Mark Burton is a British television writer, screenwriter, television producer, film producer, and film director.

==Television and radio career==
After turning up at BBC Radio's Light Entertainment Department, Burton teamed up with John O'Farrell and the two were commissioned for Week Ending by Harry Thompson (who later named his two pet rats Burton and O'Farrell). The pair won the BBC Light Entertainment Contract Award, and went on to write or contribute to a number of radio series, including Little Blighty on the Down, McKay the New and with Pete Sinclair, the multi-award-winning A Look Back at the Nineties and Look Back at the Future in which Burton also performed. Burton also created the BBC Radio 4 panel game We've Been Here Before presented by Clive Anderson.
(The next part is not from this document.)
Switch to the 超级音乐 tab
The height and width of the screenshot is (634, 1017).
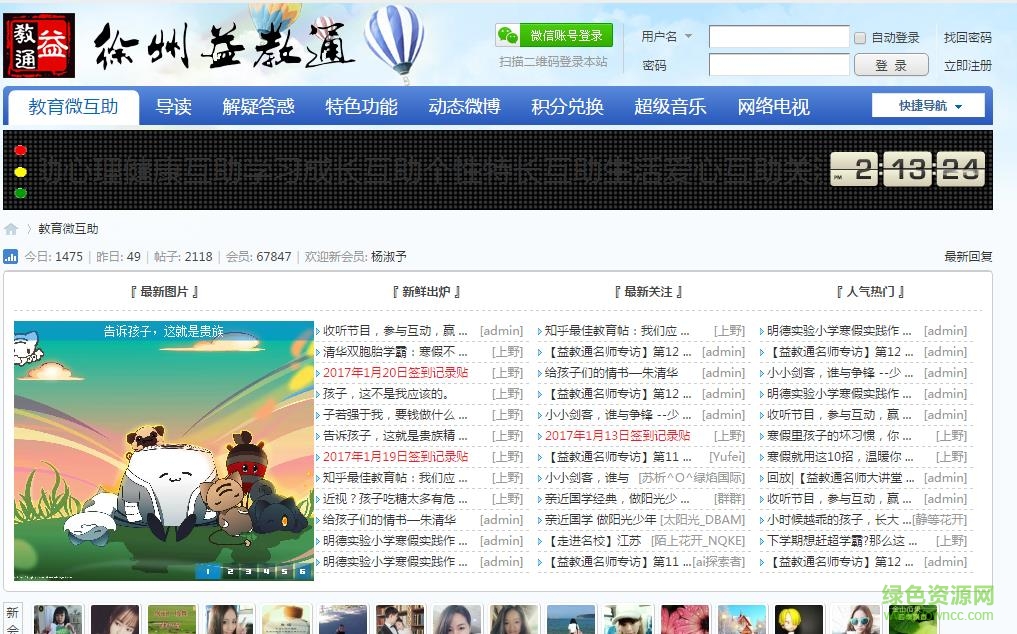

Burton and O'Farrell were commissioned for Spitting Image in 1988 and the following year became two of the lead writers on the show. They also wrote for Clive Anderson Talks Back, Nick Hancock on Room 101, Murder Most Horrid, and co-wrote some of the Heads to Heads for Alas Smith and Jones. In 1993, they left Spitting Image and became the first writers credited for the scripted parts of Have I Got News For You. Also for Hat Trick Productions they wrote a BBC1 sitcom The Peter Principle starring Jim Broadbent (known as The Boss in the US).

==Screenwriting==
The pair are credited for 'additional dialogue' for the Aardman film Chicken Run, but after a decade of collaboration, Burton and O'Farrell began to work on separate projects. Although he continued to do some TV comedy scriptwriting (with credits for 2DTV, Never Mind the Buzzcocks and Mike Bassett: Manager), Burton began to focus on screenwriting, most notably with the DreamWorks Animation Madagascar. Other major screenplay credits include Wallace & Gromit: The Curse of the Were-Rabbit (which won an Academy Award in 2006 for Best Animated Feature Film), Gnomeo and Juliet, and Aliens in the Attic. He adapted the novel of his ex-writing partner for the ITV film 'May Contain Nuts' and also wrote and produced the BBC short film One of Those Days. He also wrote and made his directorial debut with Richard Starzak with Shaun the Sheep Movie, which got nominated for the Academy Award for Best Animated Feature. He would later return to write its sequel A Shaun the Sheep Movie: Farmageddon with Jon Brown, based on a story by Starzak.